Governments can use tools like the HDI to create legal mechanisms that will assist the effort to reduce health disparities--for example, by creating financial incentives for states and private sector entities to reduce disparities that are drivers of health inequity. In addition, more precise measurements and comparisons among the states regarding health disparities can enable governments to more directly target those variables that seem to be driving the disparities. For example, knowing that Medicaid eligibility positively correlates with racial health disparities would allow governments to make targeted changes to eligibility requirements (and barriers to enrollment) and measure the correlation between those changes and changes in the HDI. Similarly, the lack of correlation between health care spending and HDI rebuts what is already known but often not internalized--that good health is driven only in relatively small part by health care spending and, importantly, that more spending does not necessarily correlate with better health outcomes.

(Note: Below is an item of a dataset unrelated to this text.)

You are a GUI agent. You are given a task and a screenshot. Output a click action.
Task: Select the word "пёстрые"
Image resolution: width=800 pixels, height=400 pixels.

The use of a HiAP approach, including the use of HIAs and the HDI, would be a powerful legal mechanism for furthering the broad disparities reduction and social determinants of health goals of HP 2020. Mandatory use of these tools in certain circumstances is consistent with the principles of health equity, which demands the use of coercive legal mechanisms in instances where voluntary efforts would worsen disparities. Although HP 2020 has not yet specifically urged the adoption of requirements for use of HIAs and/or the HDI, it has the opportunity to do so as it issues its specific objectives regarding the social determinants of health. Much as HP 2020 advocates for legislation in areas of children's access to unhealthy foods at school and in tobacco control, both of which would further health equity, so too should it be advocating for coercive legal mechanisms in other areas where disparities are significant and legal mechanisms are likely to be effective.